There is a future, it seems, where thoughts are no longer just fleeting images in our minds, but can become HQ videos. And it seems like a future that is increasingly closer to reality. A group of skilled researchers has just opened Pandora's box in the field of neuroscience. To help him, a good dose of AI.
The “projector” brain
Jiaxin Qing, Zijiao Chen e Juan Helen Zhou, from the National University of Singapore and the Chinese University of Hong Kong, presented some rather interesting research work. The team combined data obtained from functional magnetic resonance imaging (fMRI) with Stable Diffusion generative artificial intelligence to create MinD-Video, a model that can generate HQ videos directly from brain readings.
Science fiction stuff, you might say: but no, all rigorously documented on arXiv, e this is the link.

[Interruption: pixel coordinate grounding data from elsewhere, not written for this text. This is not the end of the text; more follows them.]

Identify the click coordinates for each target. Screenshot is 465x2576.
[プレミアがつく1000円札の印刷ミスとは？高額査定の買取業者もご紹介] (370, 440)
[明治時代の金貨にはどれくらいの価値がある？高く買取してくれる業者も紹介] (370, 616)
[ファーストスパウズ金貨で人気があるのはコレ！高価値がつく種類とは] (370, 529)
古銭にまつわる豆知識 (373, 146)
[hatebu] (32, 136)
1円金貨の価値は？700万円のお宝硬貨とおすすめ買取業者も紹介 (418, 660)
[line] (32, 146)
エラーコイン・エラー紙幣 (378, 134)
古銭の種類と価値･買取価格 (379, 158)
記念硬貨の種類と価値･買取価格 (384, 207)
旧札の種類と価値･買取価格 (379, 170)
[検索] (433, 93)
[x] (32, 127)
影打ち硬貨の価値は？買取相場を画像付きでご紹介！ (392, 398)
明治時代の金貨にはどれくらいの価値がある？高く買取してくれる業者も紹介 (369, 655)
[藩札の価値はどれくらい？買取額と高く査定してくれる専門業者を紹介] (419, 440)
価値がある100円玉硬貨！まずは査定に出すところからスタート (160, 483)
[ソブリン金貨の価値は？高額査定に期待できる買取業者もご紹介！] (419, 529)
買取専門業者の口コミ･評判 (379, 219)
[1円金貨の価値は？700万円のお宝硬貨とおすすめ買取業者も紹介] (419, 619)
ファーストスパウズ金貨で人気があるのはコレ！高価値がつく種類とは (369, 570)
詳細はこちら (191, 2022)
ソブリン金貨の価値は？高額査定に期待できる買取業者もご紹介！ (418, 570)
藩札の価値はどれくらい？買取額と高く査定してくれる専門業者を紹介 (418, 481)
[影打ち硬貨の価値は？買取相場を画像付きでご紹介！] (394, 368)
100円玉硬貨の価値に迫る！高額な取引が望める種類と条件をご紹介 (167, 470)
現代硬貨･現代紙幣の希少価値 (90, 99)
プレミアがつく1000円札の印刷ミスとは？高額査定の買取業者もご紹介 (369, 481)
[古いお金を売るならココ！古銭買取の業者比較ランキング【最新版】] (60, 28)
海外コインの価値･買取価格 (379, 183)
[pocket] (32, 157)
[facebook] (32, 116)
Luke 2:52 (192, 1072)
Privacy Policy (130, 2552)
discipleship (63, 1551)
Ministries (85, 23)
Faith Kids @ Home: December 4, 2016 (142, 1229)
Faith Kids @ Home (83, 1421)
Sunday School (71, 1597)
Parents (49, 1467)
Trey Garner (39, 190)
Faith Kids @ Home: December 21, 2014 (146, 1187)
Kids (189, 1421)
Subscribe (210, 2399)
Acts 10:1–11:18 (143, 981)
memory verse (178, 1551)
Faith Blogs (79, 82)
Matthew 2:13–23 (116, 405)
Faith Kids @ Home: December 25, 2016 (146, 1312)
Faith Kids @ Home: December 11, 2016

How exactly does MinD-Video work?
MinD-Video is not a simple video generator, but an entire system designed to make the decoding of images done by an AI and that done by a brain communicate. But how do you train such a system?
The researchers used a public dataset, containing videos and associated fMRI readings of subjects who watched them. And apparently the job worked out admirably.
See thoughts, we got there
The videos published by scientists show truly fascinating results. Take for example an original video featuring horses in a field. MinD-Video “rebuilt” it by creating a more vibrant version of the horses. In another case, a car drives through a wooded area and the reconstructed video shows a first-person journey along a winding road.
According to the researchers, the reconstructed videos are of "high quality", with well-defined movements and scene dynamics. And the precision? 85%, a significant improvement over the previous attempts.
Mind reading and HQ video, what's next?
“The future is bright, and the potential applications are immense. From neuroscience to brain-computer interfaces, we believe that our work can have an important impact” declared the authors. And the findings don't stop there: their work highlighted the dominant role of the visual cortex in visual perception, and their model's ability to learn increasingly sophisticated information during training.
The Stable Diffusion model used in this new research makes the visualization more precise. “A key advantage of our model over other generative models, such as le GAN, is the ability to produce higher quality videos. It takes advantage of the representations learned from the fMRI encoder and uses its unique diffusion process to generate HQ videos that better align with the original neural activities,” the researchers explained.
In short, it seems that we have truly entered the era of mind reading through artificial intelligence. A field open to a thousand possibilities, where the limit seems to be only the imagination.